1 in 5 organizations unable to recover their data after a cyberattack

1 in 5 organizations unable to recover their data after a cyberattack

Cyberattacks are increasingly paralyzing organizations. New research shows that one in five organizations affected by a cyber incident are unable to recover their stolen, encrypted or lost data.

According to a report by NetApp in collaboration with Futurum Research of more than 1,300 cybersecurity leaders, 54% of organizations suffered a cyberattack in the last 12 to 18 months, and a fifth were unable to bounce back and recover. its data.

“The findings clearly highlight the urgency for organizations to rethink their cybersecurity strategies in an era of increasing threats,” said Gagan Gulati, general manager of data services at NetApp.

“To reduce risk and ensure faster recovery, businesses must adopt an intelligent data strategy that prioritizes secure infrastructure by design, integrating security at the heart of their data management approach.

“As data is an organization’s most valuable asset, resilient storage solutions, such as those offered by NetApp, are the last line of defense in an overall security strategy, protecting critical information and enabling business success. long term in hybrid multi-cloud environments. »

When it came to not being able to recover, 60% of organizations found data identification to be their biggest problem. Additionally, of those who were unable to recover data, only 20 percent had data classification, while 52 percent of those who were able to recover had data classification.

Operational complexity has also been found to be a contributing factor to data breaches. Seventy percent of organizations reported using more than 40 cybersecurity tools, while 84 percent said tool richness was an issue, increasing complexity and thereby creating gaps and vulnerabilities.

Particularly in cloud environments, vulnerabilities and breaches pose a major risk. For 38-40% of respondents, cloud security risks were the top threat, ahead of traditional attack vectors like ransomware.

AI also introduces new cybersecurity challenges. While 92% of respondents said they would increase AI projects in the next 12 to 18 months, one in four said they have “limited/partial visibility” into sensitive data access permissions .

“Our biggest problem is the proliferation of sophisticated threats and attacks. And by that I mean we’re starting to see a shift in the world of old-school cybersecurity threats, which would exploit existing vulnerabilities, social attacks, things like that,” one interviewee said.

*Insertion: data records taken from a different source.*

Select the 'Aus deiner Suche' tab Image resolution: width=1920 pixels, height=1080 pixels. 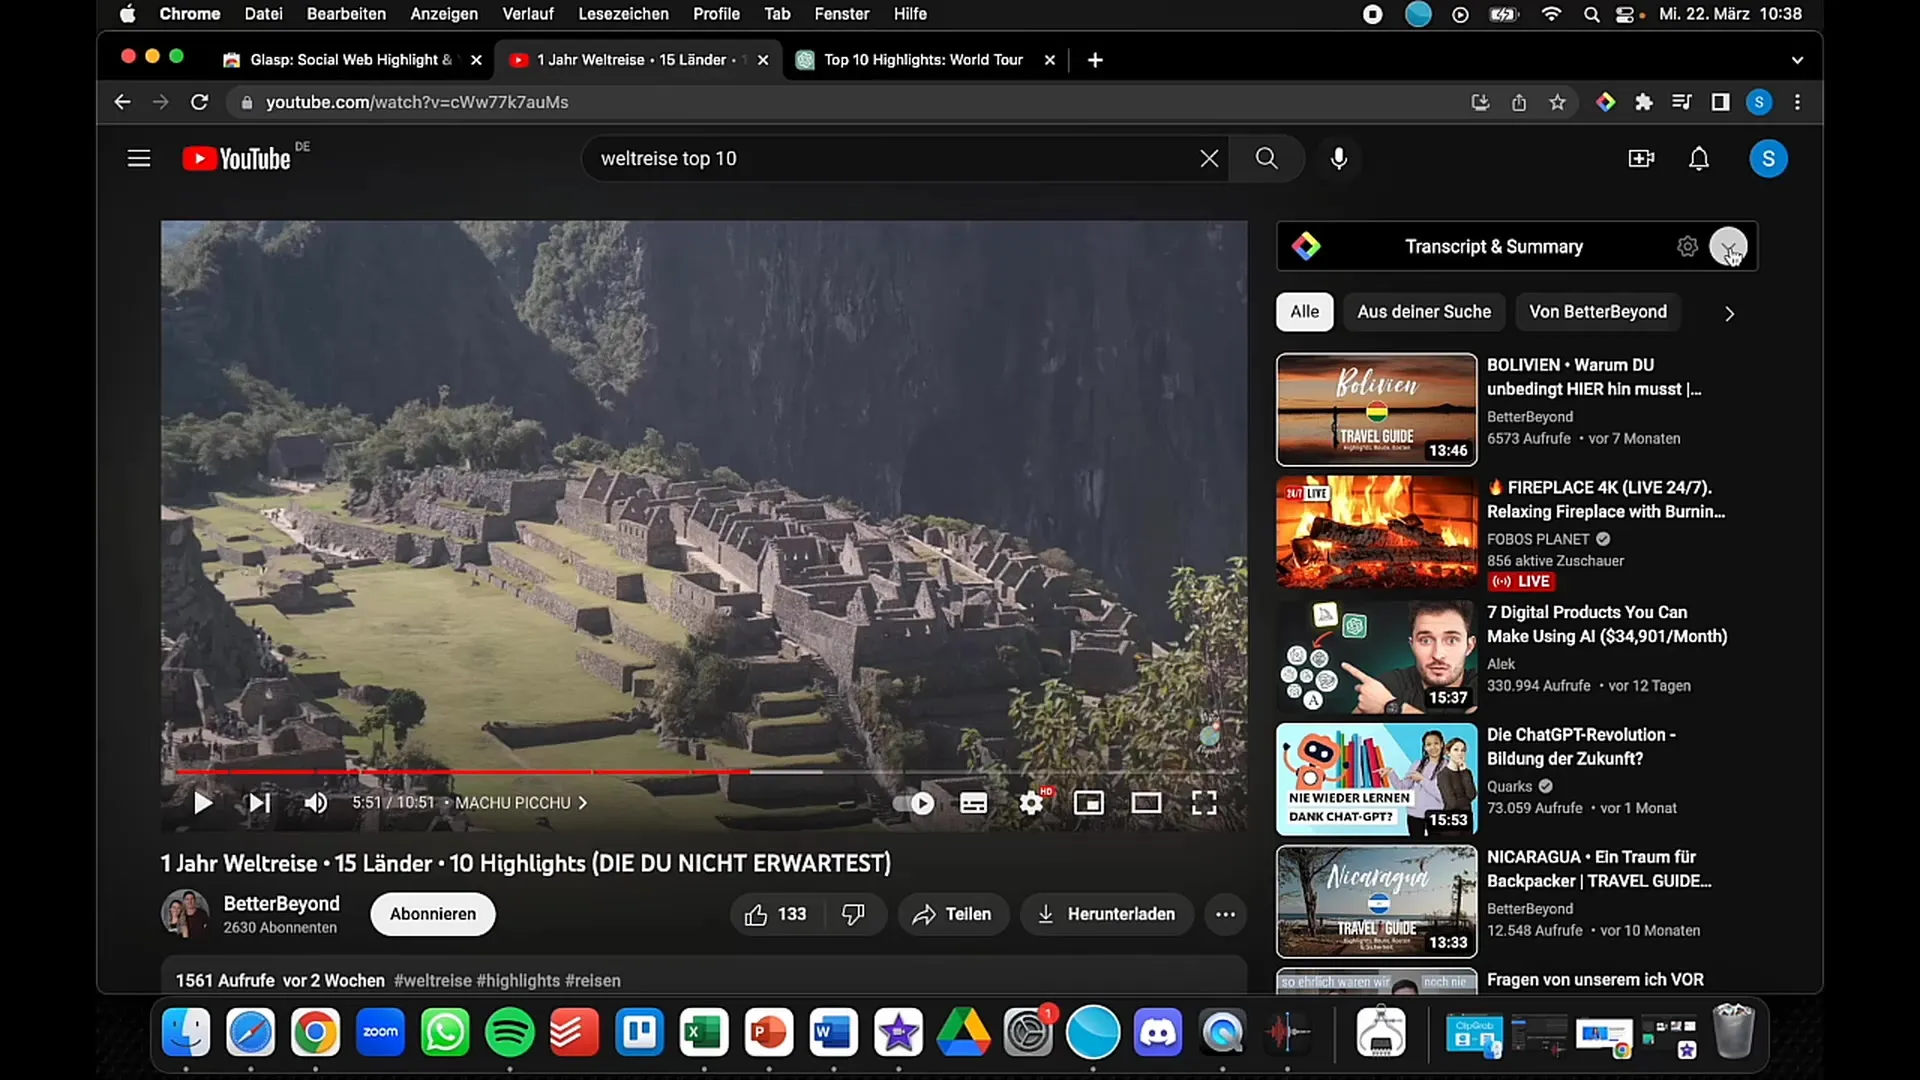click(x=1424, y=311)
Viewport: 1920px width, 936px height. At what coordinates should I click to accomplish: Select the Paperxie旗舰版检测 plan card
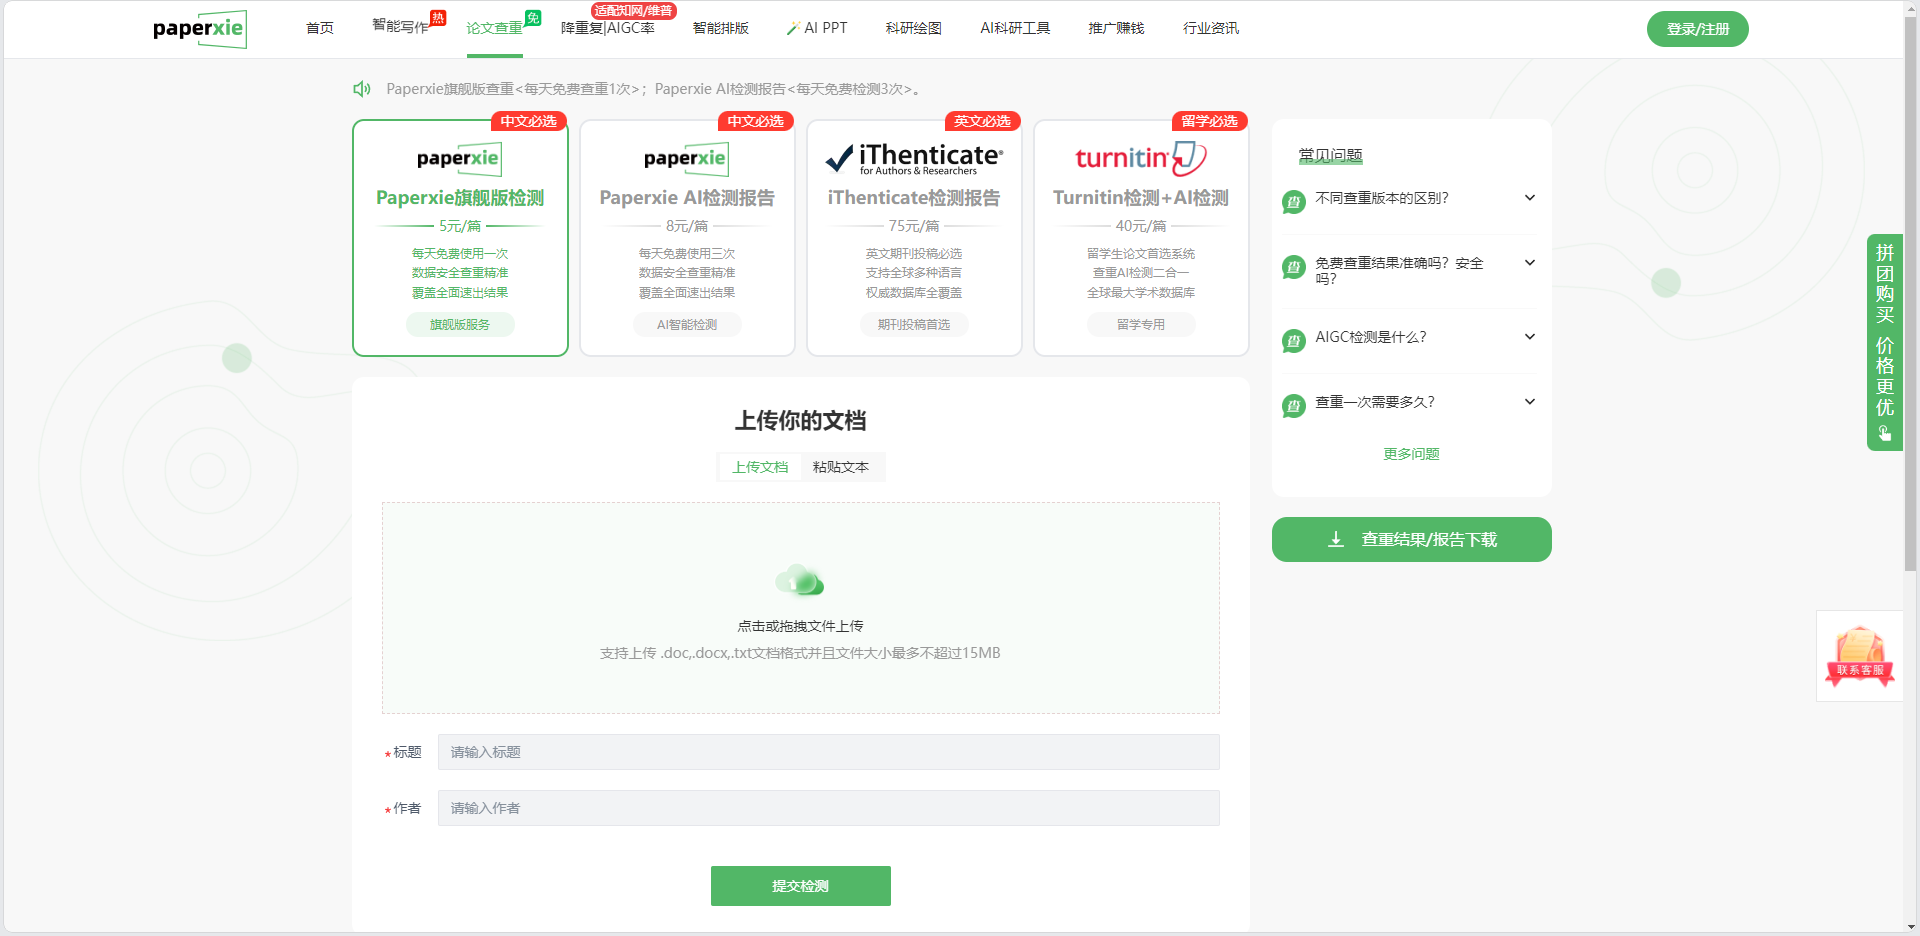point(460,238)
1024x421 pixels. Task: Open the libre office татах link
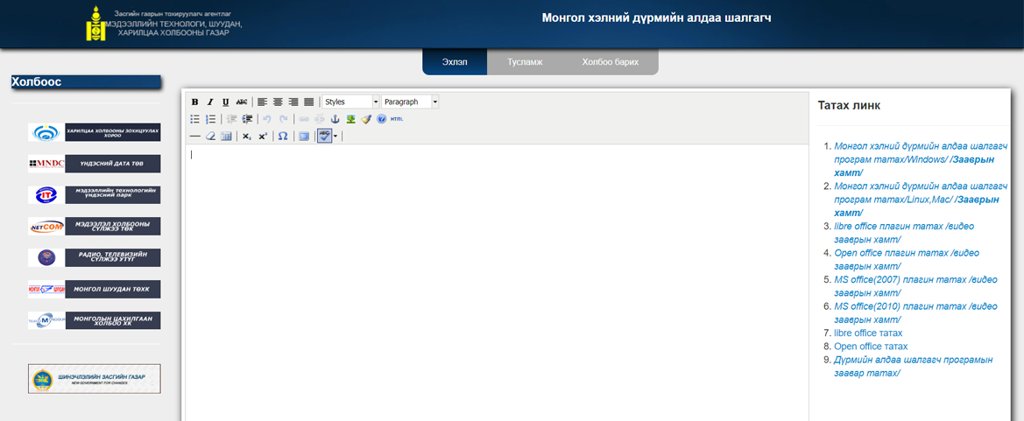868,332
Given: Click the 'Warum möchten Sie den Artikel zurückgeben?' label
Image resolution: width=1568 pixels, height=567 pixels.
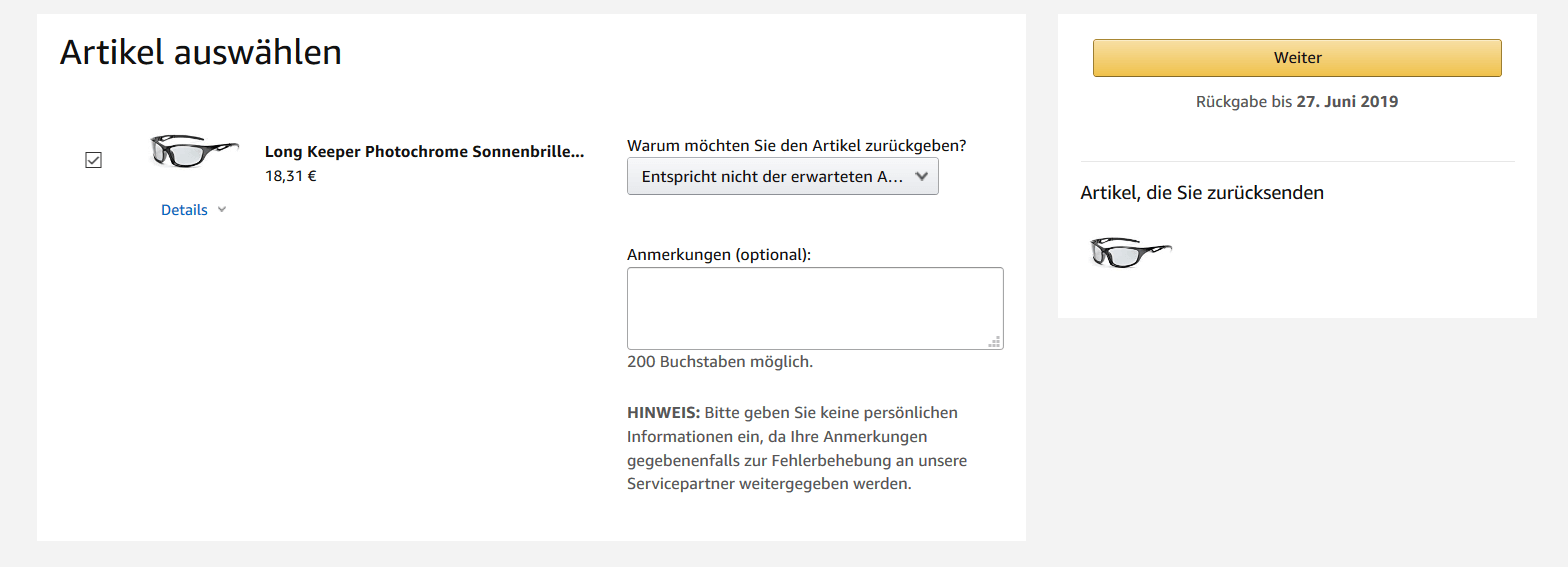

“We’re starting to see this very worrying trend moving into AI, where AI models, very broad machine learning paradigms, are being used to exploit not just weaknesses in software, weaknesses in social engineering or directly spam-based threats, but we I’m starting to see [AI widening] the gap to the point that our CISO, who is very knowledgeable about cybersecurity, has reached out to me on a few cases so far in the last couple of weeks to show me some of the attempts he sees on a broader level. »

Addressing these concerns, almost all (over 90%) of respondents indicated they would increase their cybersecurity spending over the next 12 to 18 months.